Saat ini telah dikembangkan berbagai metode diagnosis virus diantaranya metode konvensional seperti histopatologi, dotblot, hibridisasi, in situ dan PCR dan RT-PCR. Metode diagnosis dengan PCR mungkin merupakan salah satu metode yang cepat dan menjanjikan tingkat akurasi yang tinggi dibandingkan metode lain. Sampel dapat disiapkan dalam awetan alkohol 70% dalam potongan kecil (0,5 cm), untuk PCR dan penggunaan formalin 10% untuk pemeriksaan histopatologi (Nguyen, 1997).

Beberapa sistem diagnosa yang efektif dari VNN antara lain:

a. Berdasarkan Asam Nukleat misalnya RT-PCR dan PCR serta Hibridisasi secara in situ.

b. Berdasarkan Protein misalnya IFA, penandaan IHC, ELISA, Western Blot dan One-step Immunochromatography.

c. Berdasarkan Virion misalnya Kultur Sel (Chi, 2006).

2.7 Polymerase Chain Reaction

Reaksi berantai polimerase (Polymerase Chain Reaction, PCR) adalah suatu metode enzimatis untuk melipatgandakan secara eksponensial suatu sekuen nukleotida tertentu dengan cara in vitro. Metode ini pertama kali dikembangkan pada tahun 1985 oleh Kary B. Mullis seorang peneliti di perusahaan CETUS Corporation. Metode ini sekarang telah banyak digunakan untuk berbagai macam manipulasi dan analisis genetik. Pada awal perkembangannya metode ini hanya digunakan untuk melipatgandakan molekul DNA, tetapi kemudian dikembangkan lebih lanjut sehingga dapat digunakan pula untuk melipatgandakan dan melakukan kuantitasi molekul mRNA (Yuwono, 2006).

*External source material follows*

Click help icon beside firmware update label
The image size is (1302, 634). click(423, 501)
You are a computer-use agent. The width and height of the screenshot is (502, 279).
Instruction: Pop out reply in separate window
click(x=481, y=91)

Polymerase Chain Reaction (PCR) adalah cara in vitro untuk memperbanyak target sekuen spesifik AN untuk analisis cepat atau karakterisasi, walaupun material yang digunakan pada awal pemeriksaan sangat sedikit. Pada dasarnya PCR meliputi tiga perlakuan yaitu:denaturisasi, hibridisasi dari "primer" sekuen DNA pada bagian tertentu yang diinginkan, diikuti dengan perbanyakan bagian tersebut oleh Tag polymerase; dikerjakan dengan mengadakan campuran reaksi dalam tabung mikro yang kemudian diletakkan pada blok pemanas yang telah diprogram pada seri temperatur yang diinginkan (Prijanto, 1992).

2.8 Prinsip Kerja PCR

Reaksi pelipatgandaan suatu fragmen DNA dimulai dengan melakukan denaturasi DNA template (cetakan) sehingga rantai DNA yang berantai ganda akan terpisah menjadi rantai tunggal. Denaturasi DNA dilakukan dengan menggunakan panas (95⁰C) selama 1-2 menit, kemudian suhu diturunkan menjadi 55⁰C sehingga primer akan “menempel” (annealing) pada cetakan yang telah terpisah menjadi rantai tunggal. Primer akan membentuk jembatan hidrogen dengan cetakan pada daerah sekuen yang komplomenter dengan sekuen primer. Suhu 55⁰C yang digunakan untuk penempelan primer pada dasarnya merupakan kompromi. Amplifikasi akan lebih efisien jika dilakukan pada suhu yang lebih rendah (37⁰C) tetapi biasanya akan terjadi mispriming yaitu penempelan primer pada tempat yang salah. Pada suhu yang lebih tinggi (55⁰C) spesifisitas reaksi amplifikasi akan meningkat, tetapi secara keseluruhan efisiensinya akan menurun. Reaksi ini dilakukan berulang-ulang sampai 25-30 kali (siklus) sehingga pada akhir siklus akan didapatkan molekul-molekul DNA rantai ganda yang baru hasil polimerasi dalam jumlah yang jauh lebih banyak dibandingkan jumlah DNA cetakan yang digunakan (Yuwono, 2006).

2.9 Komponen PCR

Ada 2 komponen terpenting dari reaksi PCR, yaitu sekuen DNA pendek atau sisi area yang akan dikopi. Tindakan utama adalah untuk mengidentifikasi atau menentukan target dari cetakan DNA yang akan dikopi. Yang mengendalikan reaksi PCR adalah oligonukleotida yang diciptakan secara kimiawi dan ditambahkan dalam konsetrasi yang tinggi ke dalam cetakan DNA. Beberapa pengetahuan tentang rangkaian DNA yang tercetak dibutuhkan untuk rangkaian primer yang sesuai. Komponen lain dari reaksi PCR terdiri dari kerangka DNA yang akan dicetak, membangun blok dengan membentuk ke empat nukleutida, dan DNA polimerase bergabung dengan blok pada dasar dari rangkaian kerangka DNA. Ketika menset sample yang berisi beberapa primer dan reaksi komponen, ini biasa untuk mempersiapkan campuran sempurna yang dapat memberikan kuantitas sama pada PCR lain. Prosedur ini membantu untuk memastikan adanya homogenitas di antara sampel-sampel. Dalam melakukan percobaan terhadap sampel yang berbeda-beda, utamanya harus memeriksa variasi dari sampel DNA dengan tidak ada perbedaan pada reaksi komponen dan cara pengolahan sampel (Anonim, 2011).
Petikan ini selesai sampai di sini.